A Profile of Older Americans: 2011
The older population will continue to grow significantly in the future (see Figure 1). This growth slowed somewhat during the 1990's because of the relatively small number of babies born during the Great Depression of the 1930's. But the older population will burgeon between the years 2010 and 2030 when the “baby boom” generation reaches age 65.
The population 65 and over has increased from 35 million in 2000 to 40 million in 2010 (a 15% increase) and is projected to increase to 55 million in 2020 (a 36% increase for that decade). By 2030, there will be about 72.1 million older persons, over twice their number in 2000. People 65+ represented 13.1% of the population in the year 2010 but are expected to grow to be 19.3% of the population by 2030. The 85+ population is projected to increase from 5.5 million in 2010 and then to 6.6 million in 2020 (19%) for that decade.

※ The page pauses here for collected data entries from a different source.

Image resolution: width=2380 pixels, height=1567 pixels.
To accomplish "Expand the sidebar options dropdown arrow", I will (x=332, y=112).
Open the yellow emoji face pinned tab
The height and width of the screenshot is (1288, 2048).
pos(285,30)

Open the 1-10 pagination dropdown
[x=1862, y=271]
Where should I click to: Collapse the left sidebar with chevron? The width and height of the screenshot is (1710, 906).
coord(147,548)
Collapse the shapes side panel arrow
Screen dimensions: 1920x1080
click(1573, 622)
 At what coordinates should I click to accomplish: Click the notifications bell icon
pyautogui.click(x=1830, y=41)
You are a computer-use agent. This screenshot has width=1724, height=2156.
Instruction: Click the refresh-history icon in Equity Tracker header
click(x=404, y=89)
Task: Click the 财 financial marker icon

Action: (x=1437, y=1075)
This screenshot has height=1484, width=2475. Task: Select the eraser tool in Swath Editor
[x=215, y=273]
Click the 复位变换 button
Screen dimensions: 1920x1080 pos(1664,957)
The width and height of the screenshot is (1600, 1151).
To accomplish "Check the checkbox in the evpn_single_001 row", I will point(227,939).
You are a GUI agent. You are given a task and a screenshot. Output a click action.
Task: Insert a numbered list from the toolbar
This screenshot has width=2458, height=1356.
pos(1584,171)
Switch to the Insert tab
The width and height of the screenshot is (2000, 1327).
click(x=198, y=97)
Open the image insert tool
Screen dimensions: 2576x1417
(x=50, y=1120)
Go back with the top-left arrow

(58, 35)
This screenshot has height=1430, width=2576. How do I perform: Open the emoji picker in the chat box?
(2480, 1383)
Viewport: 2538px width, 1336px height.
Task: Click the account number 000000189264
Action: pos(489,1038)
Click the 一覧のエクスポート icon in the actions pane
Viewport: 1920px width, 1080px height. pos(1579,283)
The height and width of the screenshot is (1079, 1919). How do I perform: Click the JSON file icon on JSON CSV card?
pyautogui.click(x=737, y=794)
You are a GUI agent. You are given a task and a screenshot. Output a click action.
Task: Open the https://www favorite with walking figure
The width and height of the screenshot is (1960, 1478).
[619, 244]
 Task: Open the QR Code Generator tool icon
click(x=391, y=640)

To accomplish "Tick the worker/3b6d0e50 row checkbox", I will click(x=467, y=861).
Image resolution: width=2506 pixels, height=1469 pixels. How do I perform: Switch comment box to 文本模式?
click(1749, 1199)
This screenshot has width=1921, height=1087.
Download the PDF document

Minority populations have increased from 5.7 million in 2000 (16.3% of the elderly population) to 8.1 million in 2010 (20% of the elderly) and are projected to increase to 13.1 million in 2020 (24% of the elderly). Between 2010 and 2030, the white** population 65+ is projected to increase by 59% compared with 160% for older minorities, including Hispanics (202%), African-Americans** (114%), American Indians, Eskimos, and Aleuts** (145%), and Asians and Pacific Islanders** (145%).
Note: Increments in years are uneven.
(Sources: Projections for 2010 through 2050 are from: Table 12. Projections of the Population by Age and Sex for the United States: 2010 to 2050 (NP2008-T12), Population Division, U.S. Census Bureau; Release Date: August 14, 2008. The source of the data for 1900 to 2000 is Table 5. Population by Age and Sex for the United States: 1900 to 2000, Part A. Number, Hobbs, Frank and Nicole Stoops, U.S. Census Bureau, Census 2000 Special Reports, Series CENSR-4, Demographic Trends in the 20th Century. The data for 2010 are from the U.S. Census Bureau Decennial Census.)